__Aim of the exercise__.
Return exactly the lines from the one containing "Where should I" through the last line of the records below, both included, and leave out any pictures.

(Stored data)
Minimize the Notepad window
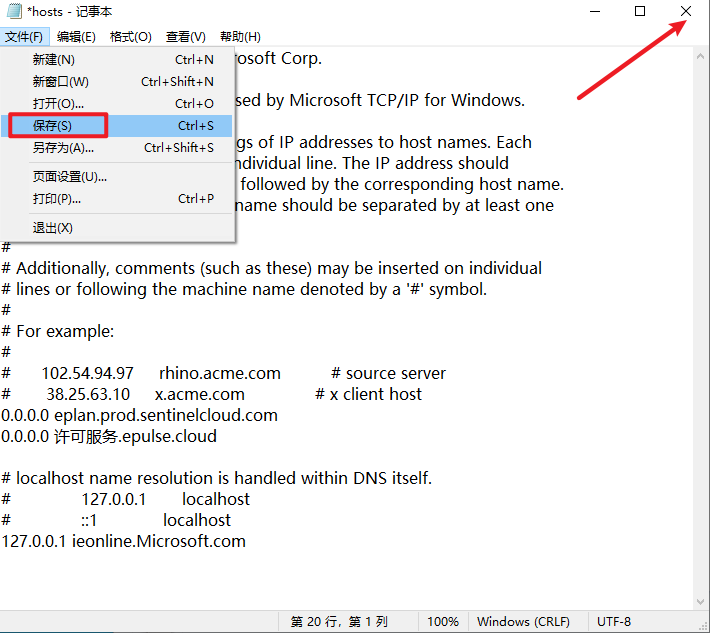Image resolution: width=710 pixels, height=633 pixels. coord(594,11)
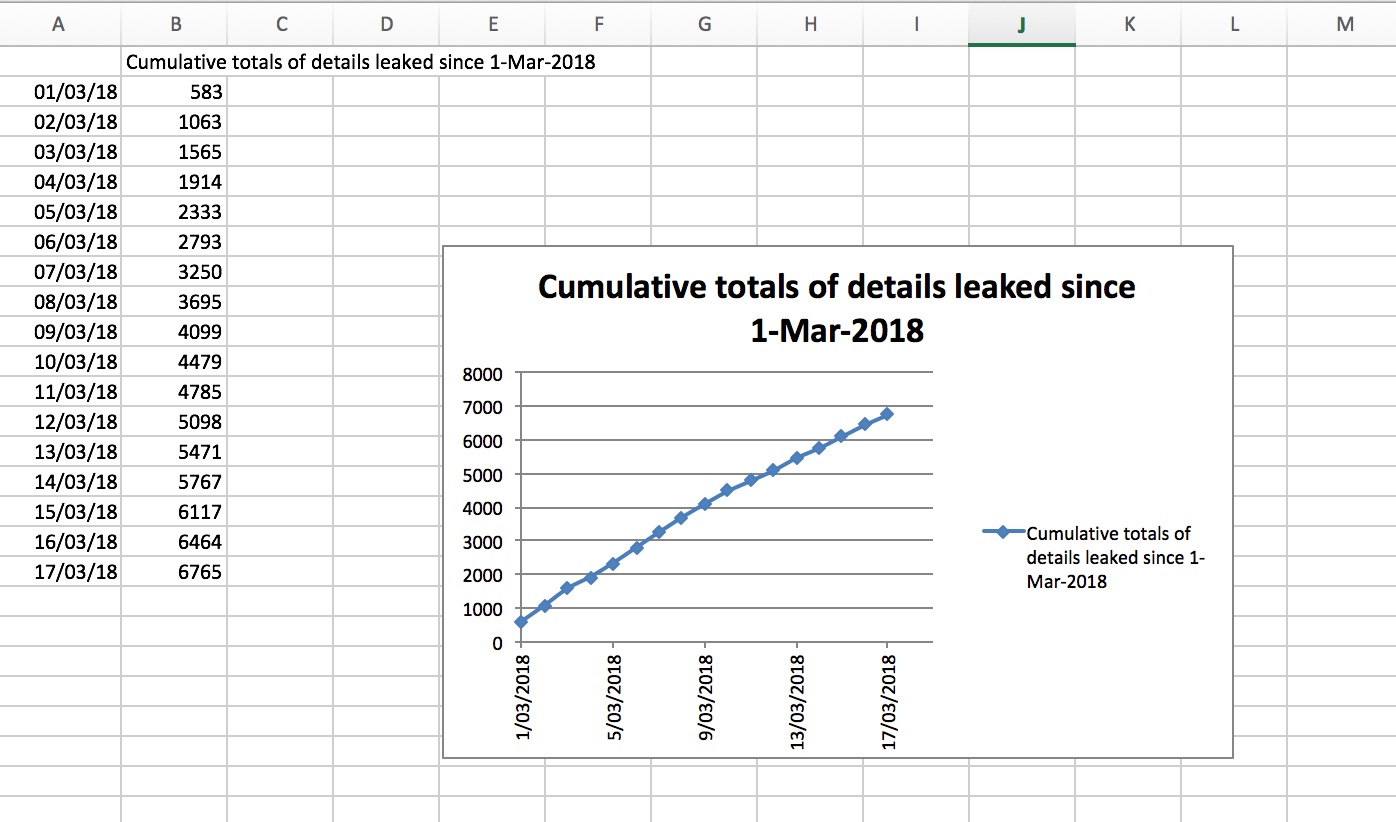Select column E header
The image size is (1396, 822).
[x=492, y=26]
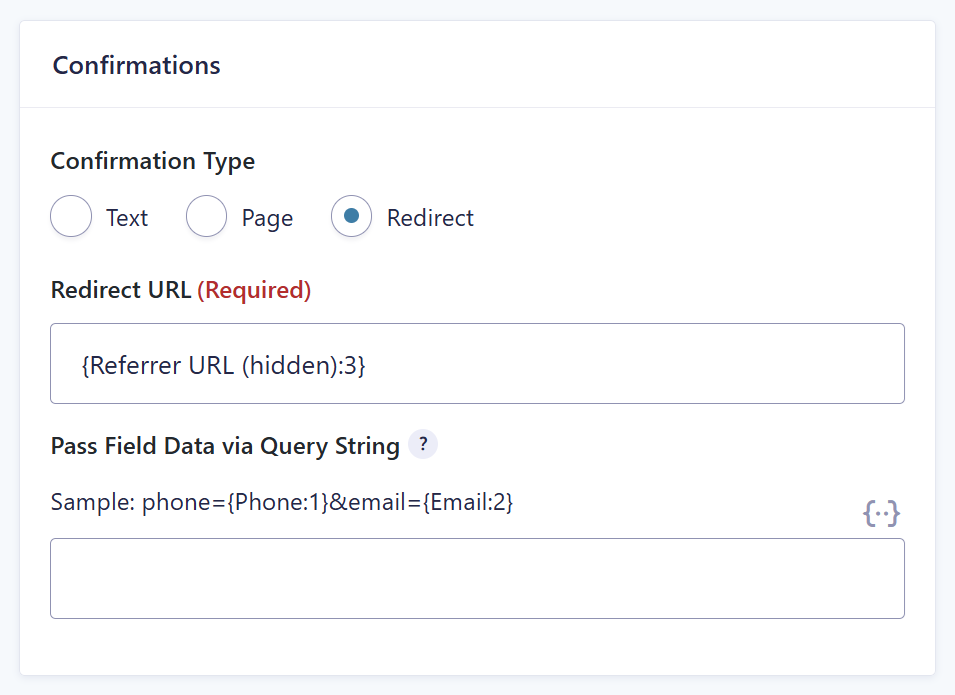This screenshot has height=695, width=955.
Task: Click {Phone:1} in the sample text
Action: point(278,503)
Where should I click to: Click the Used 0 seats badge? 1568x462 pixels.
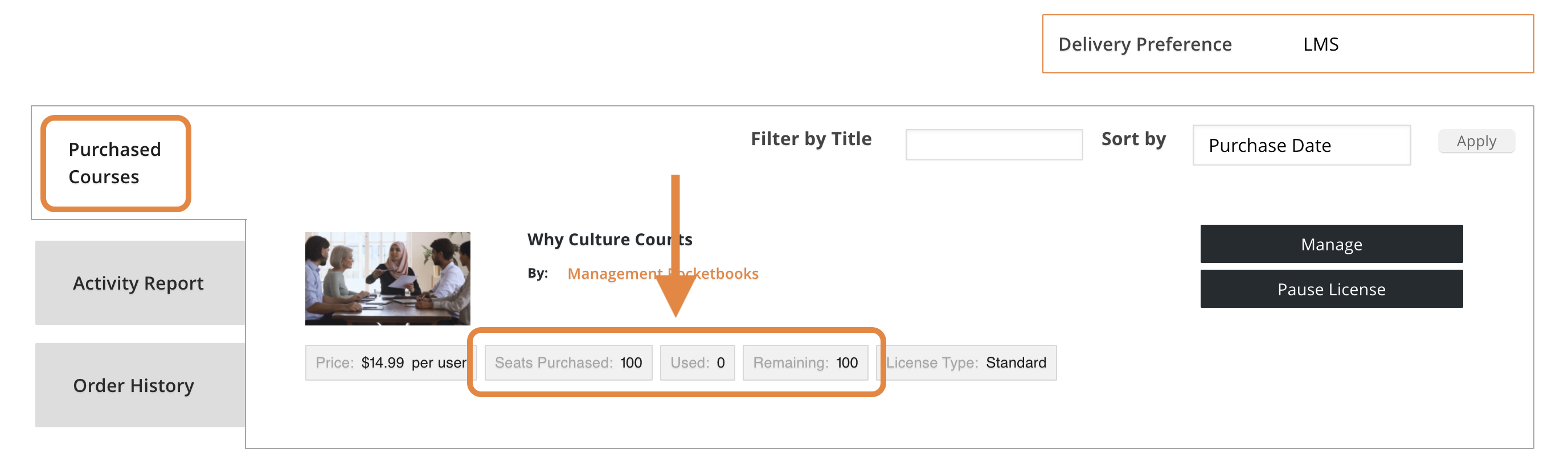tap(697, 363)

__Finished exercise__.
Where should I click to: Click the Used 0 seats badge? 1568x462 pixels.
tap(697, 363)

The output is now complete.